• **What to do**: What is needed is the whole of the data, set down exactly.

Source records:
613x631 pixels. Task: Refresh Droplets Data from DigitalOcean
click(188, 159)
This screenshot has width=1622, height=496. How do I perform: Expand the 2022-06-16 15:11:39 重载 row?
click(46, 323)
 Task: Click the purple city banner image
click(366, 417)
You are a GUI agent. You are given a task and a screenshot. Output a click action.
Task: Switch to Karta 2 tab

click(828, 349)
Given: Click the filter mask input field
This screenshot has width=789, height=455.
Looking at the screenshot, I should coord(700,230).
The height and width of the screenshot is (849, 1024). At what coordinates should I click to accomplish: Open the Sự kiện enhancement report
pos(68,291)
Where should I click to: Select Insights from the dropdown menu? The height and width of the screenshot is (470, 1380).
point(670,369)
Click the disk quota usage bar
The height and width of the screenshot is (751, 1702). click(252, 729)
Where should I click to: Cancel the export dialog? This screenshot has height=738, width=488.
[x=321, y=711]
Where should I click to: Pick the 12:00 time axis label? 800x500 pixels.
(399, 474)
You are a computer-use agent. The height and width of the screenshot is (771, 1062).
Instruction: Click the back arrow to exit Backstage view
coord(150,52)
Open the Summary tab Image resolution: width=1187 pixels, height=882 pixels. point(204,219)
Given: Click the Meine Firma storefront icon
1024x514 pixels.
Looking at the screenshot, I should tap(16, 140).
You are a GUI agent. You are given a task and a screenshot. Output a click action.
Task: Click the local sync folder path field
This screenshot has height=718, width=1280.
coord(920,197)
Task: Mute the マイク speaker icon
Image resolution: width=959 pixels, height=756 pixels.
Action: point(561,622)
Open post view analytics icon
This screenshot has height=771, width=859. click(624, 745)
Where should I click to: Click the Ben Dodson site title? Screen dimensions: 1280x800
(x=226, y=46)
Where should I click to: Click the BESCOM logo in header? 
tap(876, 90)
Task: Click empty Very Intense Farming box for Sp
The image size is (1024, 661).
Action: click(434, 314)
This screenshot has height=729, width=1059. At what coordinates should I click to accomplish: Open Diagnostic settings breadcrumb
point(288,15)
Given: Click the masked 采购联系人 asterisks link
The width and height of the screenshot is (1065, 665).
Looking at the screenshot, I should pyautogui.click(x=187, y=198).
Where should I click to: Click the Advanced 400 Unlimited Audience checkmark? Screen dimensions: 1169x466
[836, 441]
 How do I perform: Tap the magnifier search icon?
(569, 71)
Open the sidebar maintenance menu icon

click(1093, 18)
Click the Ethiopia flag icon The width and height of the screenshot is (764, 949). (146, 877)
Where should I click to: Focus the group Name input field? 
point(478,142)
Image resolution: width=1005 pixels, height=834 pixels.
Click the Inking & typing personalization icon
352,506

• **Task response**:
613x631 pixels. Task: Refresh Droplets Data from DigitalOcean
click(188, 159)
This screenshot has width=1622, height=496. How do I perform: Expand the 2022-06-16 15:11:39 重载 row?
click(46, 323)
 Task: Click the purple city banner image
click(366, 417)
You are a GUI agent. You are given a task and a screenshot. Output a click action.
Task: Switch to Karta 2 tab

click(828, 349)
Given: Click the filter mask input field
This screenshot has width=789, height=455.
Looking at the screenshot, I should coord(700,230).
The height and width of the screenshot is (849, 1024). At what coordinates should I click to accomplish: Open the Sự kiện enhancement report
pos(68,291)
Where should I click to: Select Insights from the dropdown menu? The height and width of the screenshot is (470, 1380).
point(670,369)
Click the disk quota usage bar
The height and width of the screenshot is (751, 1702). click(252, 729)
Where should I click to: Cancel the export dialog? This screenshot has height=738, width=488.
[x=321, y=711]
Where should I click to: Pick the 12:00 time axis label? 800x500 pixels.
(399, 474)
You are a computer-use agent. The height and width of the screenshot is (771, 1062).
Instruction: Click the back arrow to exit Backstage view
coord(150,52)
Open the Summary tab Image resolution: width=1187 pixels, height=882 pixels. point(204,219)
Given: Click the Meine Firma storefront icon
1024x514 pixels.
Looking at the screenshot, I should tap(16, 140).
You are a GUI agent. You are given a task and a screenshot. Output a click action.
Task: Click the local sync folder path field
This screenshot has height=718, width=1280.
coord(920,197)
Task: Mute the マイク speaker icon
Image resolution: width=959 pixels, height=756 pixels.
Action: point(561,622)
Open post view analytics icon
This screenshot has height=771, width=859. click(624, 745)
Where should I click to: Click the Ben Dodson site title? Screen dimensions: 1280x800
(x=226, y=46)
Where should I click to: Click the BESCOM logo in header? 
tap(876, 90)
Task: Click empty Very Intense Farming box for Sp
The image size is (1024, 661).
Action: click(434, 314)
This screenshot has height=729, width=1059. At what coordinates should I click to accomplish: Open Diagnostic settings breadcrumb
point(288,15)
Given: Click the masked 采购联系人 asterisks link
The width and height of the screenshot is (1065, 665).
Looking at the screenshot, I should pyautogui.click(x=187, y=198).
Where should I click to: Click the Advanced 400 Unlimited Audience checkmark? Screen dimensions: 1169x466
[836, 441]
 How do I perform: Tap the magnifier search icon?
(569, 71)
Open the sidebar maintenance menu icon

click(1093, 18)
Click the Ethiopia flag icon The width and height of the screenshot is (764, 949). (146, 877)
Where should I click to: Focus the group Name input field? 
point(478,142)
Image resolution: width=1005 pixels, height=834 pixels.
Click the Inking & typing personalization icon
352,506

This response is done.